_Quoted passage_
PHILADELPHIA -- Six gunmen fired more than 65 rounds on a Philadelphia street, sending nighttime pedestrians on a busy block teeming with markets and restaurants scrambling for cover and injuring six people, at least one of them critically, police said Friday.
Police responded around 11:30 p.m. Thursday in the Germantown neighborhood and found a 21-year-old woman shot multiple times in the abdomen and chest and lying near dozens of spent casings. Officers rushed her to the hospital, where she was in critical condition Friday.
Five men ages 19 to 29 were taken with gunshot wounds by private vehicles to two hospitals, police said. All were expected to survive.
Officers are looking at surveillance footage, Chief Inspector Scott Small told reporters late Thursday. Police released surveillance footage Friday showing six men jump out of a van and begin shooting. The footage also shows shots being fired back as individuals from both groups dodged between parked cars to get away from each other.
It was unclear if any of the men seeking treatment at the hospital were part of the group who jumped out of the van, starting the fight. Police had initially said based on the casings that at least two different gunmen fired weapons.

_Tasks and exercises_
a: Summarize the news article about the Philadelphia street shooting in two sentences.
b: Write the next part of the news article about the Philadelphia street shooting, picking up after its final sentence.
The saved entries have no role in this work.

Saved entries:

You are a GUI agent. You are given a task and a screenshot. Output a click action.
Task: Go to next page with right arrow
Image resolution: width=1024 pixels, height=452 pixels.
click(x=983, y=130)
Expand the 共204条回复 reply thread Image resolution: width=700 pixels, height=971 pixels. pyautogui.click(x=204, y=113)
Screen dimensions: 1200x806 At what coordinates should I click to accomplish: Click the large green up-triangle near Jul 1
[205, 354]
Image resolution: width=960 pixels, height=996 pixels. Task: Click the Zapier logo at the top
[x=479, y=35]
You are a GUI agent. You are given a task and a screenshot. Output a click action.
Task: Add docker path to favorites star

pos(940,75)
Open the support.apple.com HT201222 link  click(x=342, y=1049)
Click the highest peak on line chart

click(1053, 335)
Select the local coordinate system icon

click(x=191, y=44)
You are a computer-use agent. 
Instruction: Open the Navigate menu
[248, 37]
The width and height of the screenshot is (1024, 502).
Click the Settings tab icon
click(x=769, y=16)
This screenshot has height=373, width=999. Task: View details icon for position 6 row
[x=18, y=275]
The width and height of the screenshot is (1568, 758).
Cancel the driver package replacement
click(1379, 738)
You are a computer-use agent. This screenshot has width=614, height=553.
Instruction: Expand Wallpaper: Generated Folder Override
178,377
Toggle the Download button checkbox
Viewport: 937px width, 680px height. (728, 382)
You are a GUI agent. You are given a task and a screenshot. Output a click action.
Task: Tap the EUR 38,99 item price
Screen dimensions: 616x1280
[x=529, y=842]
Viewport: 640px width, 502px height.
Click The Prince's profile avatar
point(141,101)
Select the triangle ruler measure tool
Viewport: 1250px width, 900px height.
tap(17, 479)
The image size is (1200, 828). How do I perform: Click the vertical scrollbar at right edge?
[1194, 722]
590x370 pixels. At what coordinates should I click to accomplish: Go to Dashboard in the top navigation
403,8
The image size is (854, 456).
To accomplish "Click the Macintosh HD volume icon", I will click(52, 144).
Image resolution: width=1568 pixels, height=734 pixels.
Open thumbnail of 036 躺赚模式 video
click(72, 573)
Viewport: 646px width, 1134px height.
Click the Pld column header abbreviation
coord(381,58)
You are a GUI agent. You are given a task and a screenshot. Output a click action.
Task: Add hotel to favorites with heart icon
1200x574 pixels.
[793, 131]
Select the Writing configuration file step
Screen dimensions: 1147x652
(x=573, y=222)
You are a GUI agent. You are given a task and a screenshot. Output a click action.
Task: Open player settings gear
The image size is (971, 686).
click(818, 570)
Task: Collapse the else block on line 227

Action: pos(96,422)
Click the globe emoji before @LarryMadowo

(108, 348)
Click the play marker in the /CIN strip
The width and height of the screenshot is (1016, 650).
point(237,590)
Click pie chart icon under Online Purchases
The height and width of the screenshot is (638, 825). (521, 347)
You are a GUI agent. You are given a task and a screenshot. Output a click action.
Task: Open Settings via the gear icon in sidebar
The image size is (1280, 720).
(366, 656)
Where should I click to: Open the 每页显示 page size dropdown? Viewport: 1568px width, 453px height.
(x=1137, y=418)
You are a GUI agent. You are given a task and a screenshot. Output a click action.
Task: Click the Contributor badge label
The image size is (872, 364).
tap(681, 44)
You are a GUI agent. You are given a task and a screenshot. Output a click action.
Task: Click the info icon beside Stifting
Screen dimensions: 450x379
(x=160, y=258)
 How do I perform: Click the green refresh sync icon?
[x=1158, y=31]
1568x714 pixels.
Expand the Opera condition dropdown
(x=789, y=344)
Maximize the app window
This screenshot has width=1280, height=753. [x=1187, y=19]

_Results in order_
a: Six gunmen fired more than 65 rounds on a busy block in Philadelphia's Germantown neighborhood around 11:30 p.m. Thursday, injuring six people, including a 21-year-old woman who was in critical condition. Police released surveillance footage showing six men jumping out of a van and opening fire, with shots fired back as people from both groups dodged between parked cars.

b:
The injured woman, who suffered the most gunshot wounds, may have been the intended target, Small said. But the extensive crime scene — with a sea of casings on Germantown Avenue and bullets from at least two different-caliber semiautomatic weapons striking parked cars — made it difficult to be certain.
“The fact that we found over 65 spent shell casings — that’s a whole lot of shots fired — so it’s hard to even say who is the intended target and who is struck by stray gunfire," Small said.
A Philadelphia city website tracking shooting victims and homicides showed that as of Tuesday, there were 1,827 nonfatal shooting victims in 2021, an increase of more than 600 from pre-pandemic levels in 2019.
Philadelphia police showed 559 homicides going into the last day of 2021, the most recorded since the city began tracking in 1960.